In the old days I well remember the odour of incense and sandalwood in the sanctuary of Abdul Hamid’s Cheik-ul-Islam, as the great man sat cross-legged under his enormous pumpkin-hat, amidst the picturesque surroundings of historic, ancient, religious ceremony. To him it seemed that for a cheik to dethrone a Sultan, as he foresaw must soon be the command, would be a solemn and awful thing. I could not imagine him modestly waiting for orders, as his successor is waiting to-day. How are the mighty fallen!


Though propaganda has busied itself already, in the attempt to find flaws in the power and popularity of Mustapha Kemal Pasha, his supremacy remains unquestioned. So far, when his party says go, the Assembly goeth, and when he says come, it cometh.

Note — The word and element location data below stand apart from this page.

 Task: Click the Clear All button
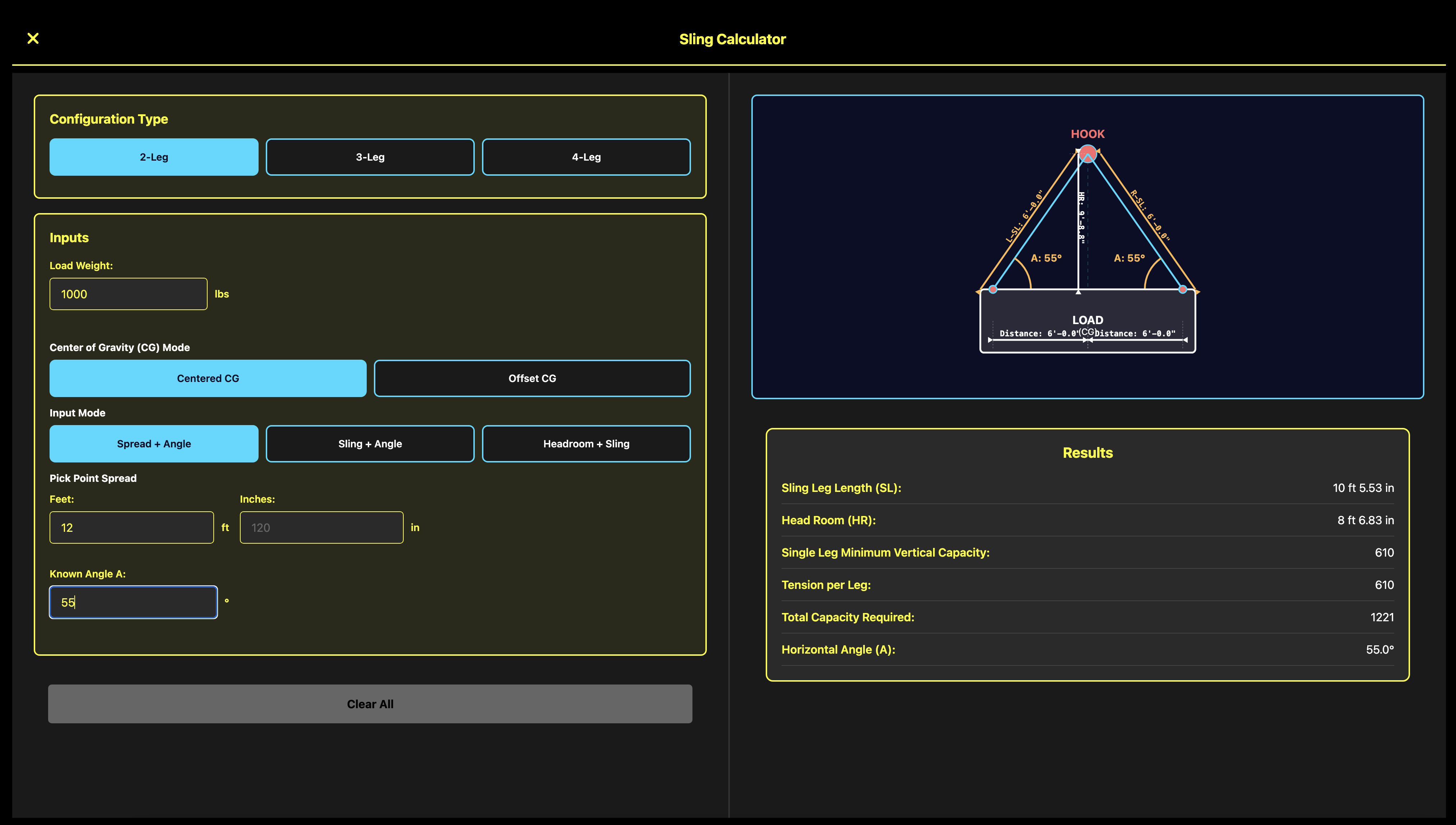point(370,704)
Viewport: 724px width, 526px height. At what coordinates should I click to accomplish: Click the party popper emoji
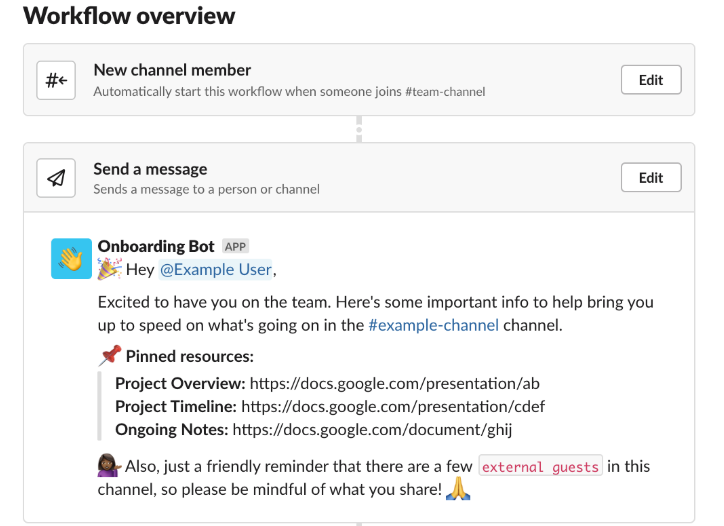[109, 269]
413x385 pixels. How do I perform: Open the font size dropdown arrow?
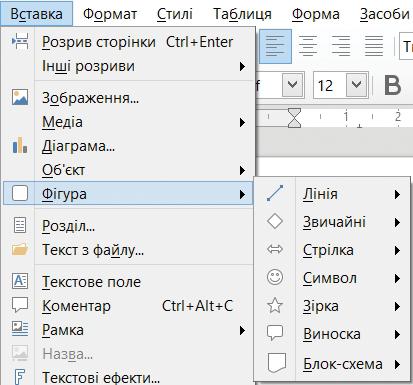click(356, 85)
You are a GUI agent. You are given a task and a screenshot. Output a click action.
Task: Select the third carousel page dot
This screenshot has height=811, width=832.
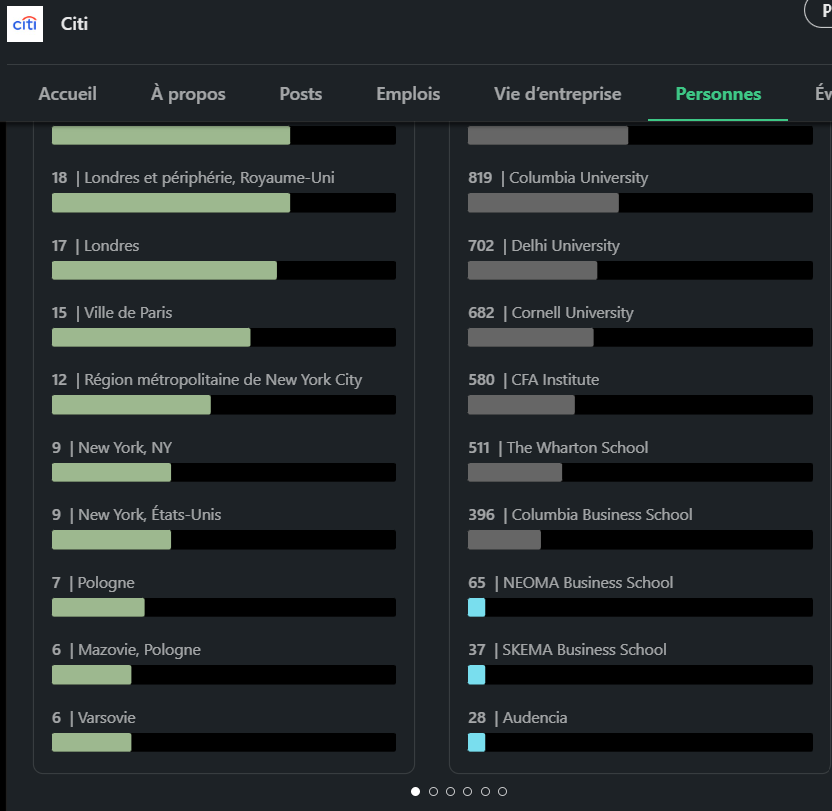(x=450, y=791)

It is certain, nevertheless, that, as the new order settles in its stride, the Government will be confronted with many difficulties of which we cannot as yet foresee the precise nature. M. Kemal is at least two centuries ahead of some of his own Ministers, four hundred years in advance of the peasants, now suddenly, without preparation, made citizens of a Republic—a sovereign people. I have seen the peasants in their homes—those charming little pictures out of the sixteenth century. Without the least knowledge of, or interest in, what we have come to call civilisation, these simple folk have been vegetating through the centuries, free from the noise of great cities and the anxieties of progress. Though always ready to fight and die, as we say “for King and Country,” the symbol of their faith and inherited traditions, they had, and still have, no idea whatever of any government system, or who makes the laws. Naturally sober and religious—not poor, since they had always enough bread—these children of the soil have known no ambition to improve their quiet and happy lives.


It may be Kemal Pasha could do more with only his big Ministers and no Assembly. On the other hand, quicker progress might prove unsettling, and the founders of New Turkey need no advice from us. They have chosen what seems to them the better way; we can but pray for their success. No doubt, as France floundered through revolution, they will be driven to face a thousand bitter disappointments and delays. In times that have well-nigh submerged the land of the Mother of Parliaments, the Assembly must face rocks ahead.

Now that New and Independent Turkey has her chance, she should take it. Rome was not built in a day; and when difficulties come, as come they must, let none scoff with a cheap “I told you so.” Only leave Turkey to the Turks, and, like other nations, they will try and try again, until, at last, they succeed.